### Exercise prompt
Write out each of the rows below word for word, keeping their order and line breaks unchanged.

### Records shown

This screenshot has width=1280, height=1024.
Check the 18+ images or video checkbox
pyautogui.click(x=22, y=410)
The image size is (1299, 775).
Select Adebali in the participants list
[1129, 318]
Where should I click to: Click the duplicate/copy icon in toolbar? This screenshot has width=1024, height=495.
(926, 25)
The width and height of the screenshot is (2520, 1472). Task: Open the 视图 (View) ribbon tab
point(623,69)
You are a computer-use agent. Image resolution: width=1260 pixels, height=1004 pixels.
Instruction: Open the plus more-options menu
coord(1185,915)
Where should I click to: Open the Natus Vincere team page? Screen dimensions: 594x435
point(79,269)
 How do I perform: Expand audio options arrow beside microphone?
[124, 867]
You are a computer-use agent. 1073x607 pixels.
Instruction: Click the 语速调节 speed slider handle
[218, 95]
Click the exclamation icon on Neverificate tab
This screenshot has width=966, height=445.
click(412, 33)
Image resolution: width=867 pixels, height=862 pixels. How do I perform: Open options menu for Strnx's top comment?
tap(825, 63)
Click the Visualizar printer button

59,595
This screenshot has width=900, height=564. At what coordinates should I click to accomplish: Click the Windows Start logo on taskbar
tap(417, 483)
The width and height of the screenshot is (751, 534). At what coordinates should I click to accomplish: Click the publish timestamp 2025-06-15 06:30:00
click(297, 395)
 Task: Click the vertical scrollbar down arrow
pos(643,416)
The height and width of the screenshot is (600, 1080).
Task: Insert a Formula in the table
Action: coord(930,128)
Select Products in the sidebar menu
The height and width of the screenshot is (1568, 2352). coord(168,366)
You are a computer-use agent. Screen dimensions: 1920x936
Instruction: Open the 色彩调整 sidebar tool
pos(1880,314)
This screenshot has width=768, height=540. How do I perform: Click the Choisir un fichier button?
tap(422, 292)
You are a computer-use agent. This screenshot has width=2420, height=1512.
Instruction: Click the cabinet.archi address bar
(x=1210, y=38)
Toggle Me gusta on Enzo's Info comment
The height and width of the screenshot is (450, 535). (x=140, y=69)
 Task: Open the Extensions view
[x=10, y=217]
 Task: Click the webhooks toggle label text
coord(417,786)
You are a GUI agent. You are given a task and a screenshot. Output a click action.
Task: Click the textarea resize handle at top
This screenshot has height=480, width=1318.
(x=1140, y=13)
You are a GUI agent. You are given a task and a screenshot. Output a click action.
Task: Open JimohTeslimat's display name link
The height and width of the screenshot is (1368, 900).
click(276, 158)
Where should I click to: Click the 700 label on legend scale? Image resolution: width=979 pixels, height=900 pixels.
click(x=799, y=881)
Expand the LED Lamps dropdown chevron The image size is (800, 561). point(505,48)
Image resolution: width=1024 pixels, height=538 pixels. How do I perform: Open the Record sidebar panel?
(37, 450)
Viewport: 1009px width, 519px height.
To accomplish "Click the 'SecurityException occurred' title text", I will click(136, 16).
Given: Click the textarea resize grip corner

### Result of the task
This screenshot has width=1280, height=1024.
Check the 18+ images or video checkbox
pyautogui.click(x=22, y=410)
The image size is (1299, 775).
Select Adebali in the participants list
[1129, 318]
Where should I click to: Click the duplicate/copy icon in toolbar? This screenshot has width=1024, height=495.
(926, 25)
The width and height of the screenshot is (2520, 1472). Task: Open the 视图 (View) ribbon tab
point(623,69)
You are a computer-use agent. Image resolution: width=1260 pixels, height=1004 pixels.
Instruction: Open the plus more-options menu
coord(1185,915)
Where should I click to: Open the Natus Vincere team page? Screen dimensions: 594x435
point(79,269)
 How do I perform: Expand audio options arrow beside microphone?
[124, 867]
You are a computer-use agent. 1073x607 pixels.
Instruction: Click the 语速调节 speed slider handle
[218, 95]
Click the exclamation icon on Neverificate tab
This screenshot has width=966, height=445.
click(412, 33)
Image resolution: width=867 pixels, height=862 pixels. How do I perform: Open options menu for Strnx's top comment?
tap(825, 63)
Click the Visualizar printer button

59,595
This screenshot has width=900, height=564. At what coordinates should I click to accomplish: Click the Windows Start logo on taskbar
tap(417, 483)
The width and height of the screenshot is (751, 534). At what coordinates should I click to accomplish: Click the publish timestamp 2025-06-15 06:30:00
click(297, 395)
 Task: Click the vertical scrollbar down arrow
pos(643,416)
The height and width of the screenshot is (600, 1080).
Task: Insert a Formula in the table
Action: coord(930,128)
Select Products in the sidebar menu
The height and width of the screenshot is (1568, 2352). coord(168,366)
You are a computer-use agent. Screen dimensions: 1920x936
Instruction: Open the 色彩调整 sidebar tool
pos(1880,314)
This screenshot has width=768, height=540. How do I perform: Click the Choisir un fichier button?
tap(422, 292)
You are a computer-use agent. This screenshot has width=2420, height=1512.
Instruction: Click the cabinet.archi address bar
(x=1210, y=38)
Toggle Me gusta on Enzo's Info comment
The height and width of the screenshot is (450, 535). (x=140, y=69)
 Task: Open the Extensions view
[x=10, y=217]
 Task: Click the webhooks toggle label text
coord(417,786)
You are a GUI agent. You are given a task and a screenshot. Output a click action.
Task: Click the textarea resize handle at top
This screenshot has height=480, width=1318.
(x=1140, y=13)
You are a GUI agent. You are given a task and a screenshot. Output a click action.
Task: Open JimohTeslimat's display name link
The height and width of the screenshot is (1368, 900).
click(276, 158)
Where should I click to: Click the 700 label on legend scale? Image resolution: width=979 pixels, height=900 pixels.
click(x=799, y=881)
Expand the LED Lamps dropdown chevron The image size is (800, 561). point(505,48)
Image resolution: width=1024 pixels, height=538 pixels. How do I perform: Open the Record sidebar panel?
(37, 450)
Viewport: 1009px width, 519px height.
To accomplish "Click the 'SecurityException occurred' title text", I will click(136, 16).
Given: Click the textarea resize grip corner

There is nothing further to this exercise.